Credit picture: Thermo Fisher Scientific

Rare earth element (REE) has broadly various modernized application such as green energy, magnet, medical tools, cell phone, fluorescent lighting, glass, ceramics, catalytic converter, lithium-ion battery, and much more. In periodic table, they located in lanthanides series : Lanthanum (La), Cerium (Ce), Praseodymium (Pr), Neodymium (Nd), Promethium (Pm), Samarium (Sm), Europium (Eu), Gadolinium (Gd), Terbium (Tb), Dysprosium (Dy), Holmium (Ho), Erbium (Er), Thulium (Tm), Ytterbium (Yb), Lutetium (Lu), plus Scandium (Sc) and Yttrium (Y). All rare earth elements are metallic form so that they often referred as rare earth metal. The similar properties make them found together in geological deposits, such as bastnasite, monazite, and xenotime. In general, they found in carbonate and phosphate mineral compound. Despite its name, rare earth metals, these metals are quite abundant in the Earth’s crust. Even so, because of its geological characteristic, rare earth metals are found in very scattered situation so that it need several stages to obtain each element which require high cost.
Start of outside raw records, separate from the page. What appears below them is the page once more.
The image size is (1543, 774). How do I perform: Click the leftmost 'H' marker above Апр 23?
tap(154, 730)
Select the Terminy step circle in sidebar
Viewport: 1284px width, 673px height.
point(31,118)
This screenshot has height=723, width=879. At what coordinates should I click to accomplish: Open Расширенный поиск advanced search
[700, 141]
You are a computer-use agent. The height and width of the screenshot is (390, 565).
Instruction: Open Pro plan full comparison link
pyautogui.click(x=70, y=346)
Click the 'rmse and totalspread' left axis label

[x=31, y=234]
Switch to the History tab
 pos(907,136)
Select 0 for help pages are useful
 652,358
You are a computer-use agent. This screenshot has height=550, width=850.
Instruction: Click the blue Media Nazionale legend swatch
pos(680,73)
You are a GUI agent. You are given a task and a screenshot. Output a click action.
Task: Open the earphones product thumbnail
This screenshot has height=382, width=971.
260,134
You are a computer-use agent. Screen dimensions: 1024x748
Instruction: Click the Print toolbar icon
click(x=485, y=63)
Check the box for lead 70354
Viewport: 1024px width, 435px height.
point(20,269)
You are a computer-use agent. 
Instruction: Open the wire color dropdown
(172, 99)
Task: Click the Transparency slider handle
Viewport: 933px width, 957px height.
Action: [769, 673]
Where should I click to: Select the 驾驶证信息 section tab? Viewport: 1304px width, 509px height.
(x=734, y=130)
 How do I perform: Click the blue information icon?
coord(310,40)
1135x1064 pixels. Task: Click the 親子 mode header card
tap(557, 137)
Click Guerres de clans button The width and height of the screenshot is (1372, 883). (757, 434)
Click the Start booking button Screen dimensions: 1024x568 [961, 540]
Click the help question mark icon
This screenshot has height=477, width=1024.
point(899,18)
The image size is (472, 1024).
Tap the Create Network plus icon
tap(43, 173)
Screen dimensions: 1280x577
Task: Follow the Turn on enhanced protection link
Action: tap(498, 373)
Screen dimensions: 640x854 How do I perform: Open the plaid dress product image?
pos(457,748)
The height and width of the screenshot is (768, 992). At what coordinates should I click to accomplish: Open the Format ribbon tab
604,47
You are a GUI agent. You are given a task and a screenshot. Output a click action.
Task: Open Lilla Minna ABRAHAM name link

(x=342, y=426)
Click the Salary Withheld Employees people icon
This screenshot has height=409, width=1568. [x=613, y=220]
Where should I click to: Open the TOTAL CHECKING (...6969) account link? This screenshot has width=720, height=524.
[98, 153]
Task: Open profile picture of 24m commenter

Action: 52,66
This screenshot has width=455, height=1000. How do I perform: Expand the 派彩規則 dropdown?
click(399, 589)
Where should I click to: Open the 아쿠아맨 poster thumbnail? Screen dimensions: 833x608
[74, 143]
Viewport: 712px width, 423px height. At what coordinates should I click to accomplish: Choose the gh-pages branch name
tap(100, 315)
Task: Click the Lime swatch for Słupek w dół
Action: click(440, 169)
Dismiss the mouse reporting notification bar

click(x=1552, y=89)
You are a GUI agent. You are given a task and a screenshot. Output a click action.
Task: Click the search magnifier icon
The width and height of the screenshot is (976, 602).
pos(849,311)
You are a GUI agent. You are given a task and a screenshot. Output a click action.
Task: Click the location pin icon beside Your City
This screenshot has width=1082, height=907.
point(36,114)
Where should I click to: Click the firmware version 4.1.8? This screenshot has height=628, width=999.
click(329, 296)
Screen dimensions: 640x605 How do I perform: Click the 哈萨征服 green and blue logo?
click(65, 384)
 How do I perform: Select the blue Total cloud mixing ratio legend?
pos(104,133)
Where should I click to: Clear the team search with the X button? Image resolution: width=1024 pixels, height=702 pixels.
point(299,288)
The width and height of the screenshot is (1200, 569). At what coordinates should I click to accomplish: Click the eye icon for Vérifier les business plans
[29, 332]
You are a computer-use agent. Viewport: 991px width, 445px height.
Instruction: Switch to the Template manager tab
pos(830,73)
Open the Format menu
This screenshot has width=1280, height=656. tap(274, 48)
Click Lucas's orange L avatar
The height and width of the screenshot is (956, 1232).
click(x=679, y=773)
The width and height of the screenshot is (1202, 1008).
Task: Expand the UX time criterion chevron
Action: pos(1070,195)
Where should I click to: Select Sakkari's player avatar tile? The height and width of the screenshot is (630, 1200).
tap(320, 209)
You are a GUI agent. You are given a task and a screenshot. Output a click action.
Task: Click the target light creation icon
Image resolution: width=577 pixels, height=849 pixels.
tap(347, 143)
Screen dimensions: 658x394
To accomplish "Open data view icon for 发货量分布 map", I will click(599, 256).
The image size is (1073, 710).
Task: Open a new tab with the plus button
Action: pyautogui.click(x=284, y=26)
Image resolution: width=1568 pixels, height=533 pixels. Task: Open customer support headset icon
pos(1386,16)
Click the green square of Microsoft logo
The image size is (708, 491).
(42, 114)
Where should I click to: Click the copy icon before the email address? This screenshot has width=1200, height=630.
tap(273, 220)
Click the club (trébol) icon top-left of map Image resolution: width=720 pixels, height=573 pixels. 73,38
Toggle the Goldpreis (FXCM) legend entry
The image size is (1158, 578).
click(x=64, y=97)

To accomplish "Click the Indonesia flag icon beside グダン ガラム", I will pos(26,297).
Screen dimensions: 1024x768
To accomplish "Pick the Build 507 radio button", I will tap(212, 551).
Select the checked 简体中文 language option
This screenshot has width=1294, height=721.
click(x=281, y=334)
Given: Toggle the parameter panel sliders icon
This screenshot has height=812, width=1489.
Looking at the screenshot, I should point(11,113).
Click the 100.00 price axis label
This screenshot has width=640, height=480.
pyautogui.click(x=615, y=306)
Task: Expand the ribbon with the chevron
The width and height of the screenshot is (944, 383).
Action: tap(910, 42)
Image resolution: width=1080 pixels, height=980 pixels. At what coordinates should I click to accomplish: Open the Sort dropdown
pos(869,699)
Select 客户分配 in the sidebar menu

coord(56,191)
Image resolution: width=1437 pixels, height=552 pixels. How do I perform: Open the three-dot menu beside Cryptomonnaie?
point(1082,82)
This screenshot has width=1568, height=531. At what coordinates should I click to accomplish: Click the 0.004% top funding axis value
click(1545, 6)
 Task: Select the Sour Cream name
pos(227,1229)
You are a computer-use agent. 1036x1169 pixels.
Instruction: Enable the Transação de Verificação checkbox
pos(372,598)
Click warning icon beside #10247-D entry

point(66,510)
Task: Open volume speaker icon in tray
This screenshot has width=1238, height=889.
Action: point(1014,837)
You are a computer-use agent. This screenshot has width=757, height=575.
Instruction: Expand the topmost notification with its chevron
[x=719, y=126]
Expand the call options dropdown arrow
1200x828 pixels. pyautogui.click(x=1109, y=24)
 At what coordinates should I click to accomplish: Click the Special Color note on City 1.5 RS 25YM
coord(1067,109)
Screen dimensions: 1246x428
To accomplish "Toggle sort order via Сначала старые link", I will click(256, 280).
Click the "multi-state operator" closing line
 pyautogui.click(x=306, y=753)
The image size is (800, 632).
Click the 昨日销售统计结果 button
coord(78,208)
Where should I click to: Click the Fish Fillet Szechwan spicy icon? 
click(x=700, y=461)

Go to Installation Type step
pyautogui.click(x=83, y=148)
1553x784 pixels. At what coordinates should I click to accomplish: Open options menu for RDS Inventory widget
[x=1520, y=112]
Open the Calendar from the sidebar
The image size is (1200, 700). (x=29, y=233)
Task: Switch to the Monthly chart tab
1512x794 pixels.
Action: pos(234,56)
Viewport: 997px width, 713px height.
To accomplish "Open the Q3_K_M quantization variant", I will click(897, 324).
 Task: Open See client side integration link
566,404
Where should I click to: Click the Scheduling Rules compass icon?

This metal group was first discovered in 1787 by a Swedish army named Karl Axel Arrhenius. He collected the black mineral Ytterbit from feldspar and quartz mining near the village of Ytterby, Sweden. This mineral was successfully separated by J. Gadoli in 1794 by obtaining the Ytterbit mineral. Subsequently, the mineral was renamed to Gadolinite in 1800. The discovery of this new element has led to other rare earth elements discovery such as in 1804 Klaporth et.al. discovered Cerium Oxide. Followed in 1828, Belzerius successfully obtained Thoria mineral from Thorite mineral. Mosander et.al. (1842) succeed to separate Yttria compound to become three elements through fractional sedimentation utilized oxalic acid and hydroxide. Those elements are Yttrium, Terbium, and Erbium. Based on Marc Delafontaine’s clue, Paul Emile Lecoq de Boisbaudran obtained Samarium from Samarskite mineral. The separation of Praseodymium and Neodymium that contained in Samarium was done by Welsbach and team in 1885. Gadolinium was extracted from Ytterbium mineral which previously obtained by J.C.G de Marginac in 1880. Finally, in 1907, de Boisbaudran succeed to separate Ytterbium into Neoytterbium and Lutetium. Besides, he obtained another element, namely Dysprosium. The Erbium, Holmium, and Thulium were separated from Erbium and Terbium by P.T. Cleve.

Up to date China dominates the world REE markets, nevertheless Indonesia has a big potential to develop REE market because Indonesia has monazite, xenotime, and ilmenite deposits especially in Bangka Belitung Island area which found as side product of tin mining. Furthermore, REE deposit also found in Borneo Island which identified as alluvium panning product to obtain gold and diamond but currently only available limited in West Borneo and Central Borneo. PTBGN – BATAN and PSTA – BATAN are two research institute in Indonesia that conduct research extraction of REE. PTBGN processes the up-stream project which means extracting the ore to become hydroxide compound of mixed REE whilst PSTA continuing the project by separating and purifying the hydroxide compound of mixed REE. Furthermore, PSTA that lead by Ir. Moch. Setyadji, MT. has written a document of metallurgical test work and conceptual design pilot plant REE processing. Based on forecasting data, REE sale value is higher than gold sale value. There are some things to prepare the project such as regulation that support REE purification process, adequate infrastructure, modal, etc. The government support will be helpful to accelerate the REE industrial development in Indonesia.